When you think of farm animals, a pig might immediately jump to mind as a classic example.
It’s true that farmers love and care for pigs every day, but in Texas, wild hogs threaten farmers’ livelihoods. These feral animals were introduced by the Spanish in the 1600s and there are more than 2.5 million of them roaming the Texas plains today.
Feral hogs reproduce quickly — up to two litters of six piglets per year — which means that the population can explode quickly, but it’s not their presence that drives farmers crazy. It’s all the damage they do.
Wild pigs cause up to $52 million in property damage each year. This includes uprooting crops, ramming into farm equipment, and carrying dangerous bacteria that could impact humans.
The population keeps expanding despite organized hunting groups and regulations that even allow hunters to shoot hogs by air.Agriculture Commissioner Sid Miller says of the animals, “They’re so prolific, you can’t hardly keep them in check.”

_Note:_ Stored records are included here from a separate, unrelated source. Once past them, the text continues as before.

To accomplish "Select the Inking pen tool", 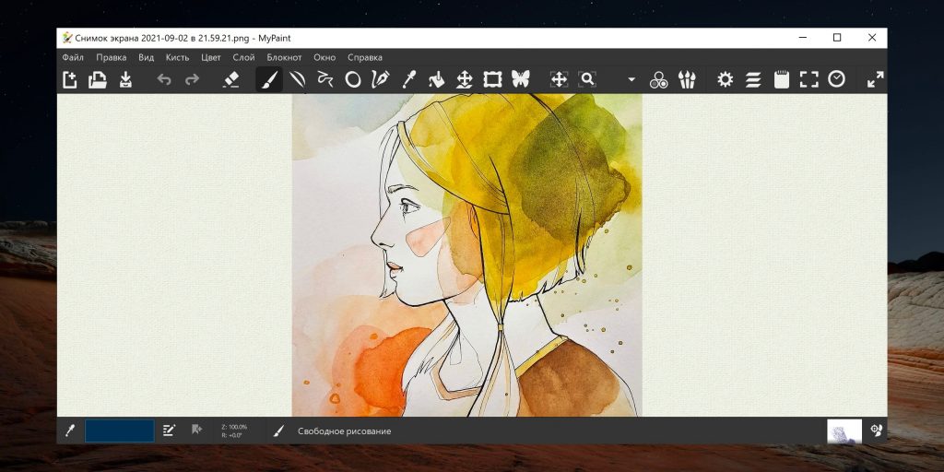I will click(380, 80).
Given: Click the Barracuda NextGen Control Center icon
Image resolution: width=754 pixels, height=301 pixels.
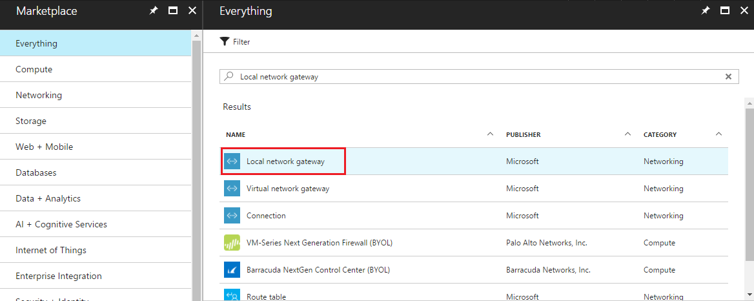Looking at the screenshot, I should (232, 270).
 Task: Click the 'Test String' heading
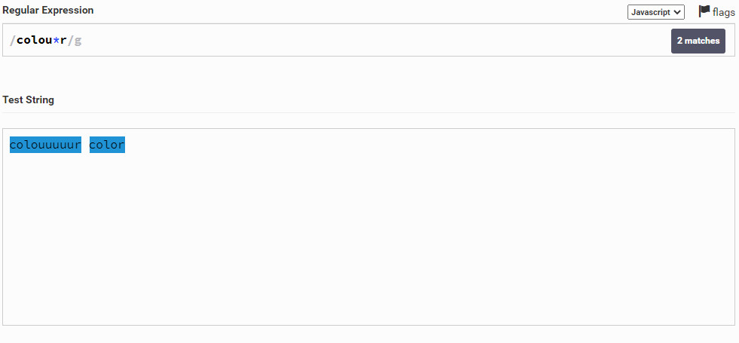point(29,100)
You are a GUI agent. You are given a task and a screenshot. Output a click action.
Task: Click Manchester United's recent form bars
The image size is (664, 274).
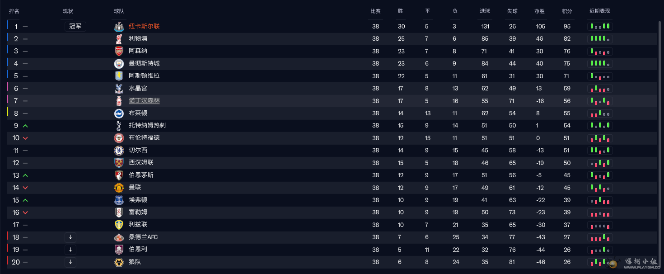pyautogui.click(x=600, y=187)
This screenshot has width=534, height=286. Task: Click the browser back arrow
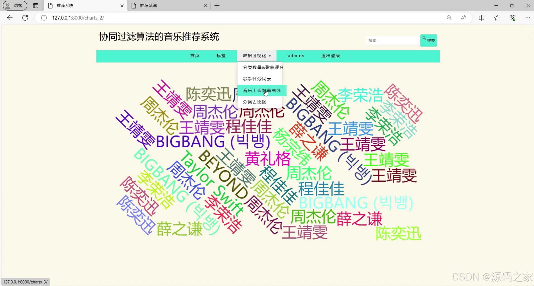pyautogui.click(x=10, y=18)
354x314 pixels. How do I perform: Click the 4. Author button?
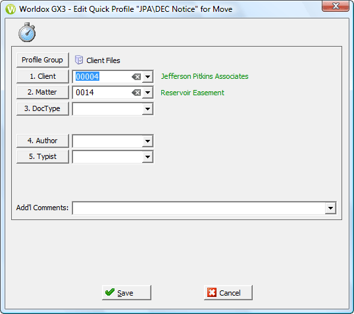click(43, 141)
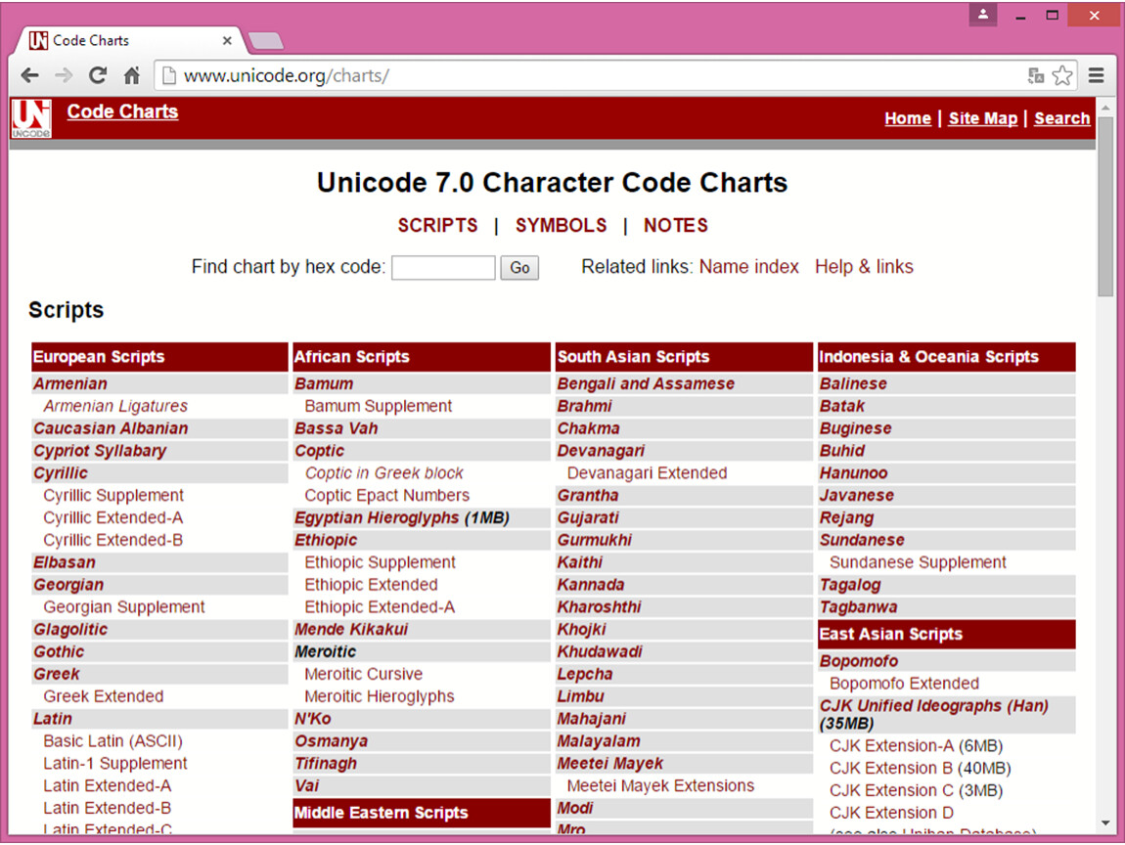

That’s why Miller introduced a new regulation that allows people to poison the feral hogs with warfarin. The drug stains infected tissue bright blue, so people who hunt hogs will know not to eat a poisoned animal.
The Texas Hog Hunters Association disagrees with this tactic, along with representatives from the Environmental Protection Agency, noting that poisoning hogs can alter the entire ecosystem if other animals eat the poisoned body. This starts a chain reaction of more and more animals being affected.
More than 12,000 hog hunters in the state have signed a petition against the new policy, preferring to find other methods to deal with the issue of destructive hogs.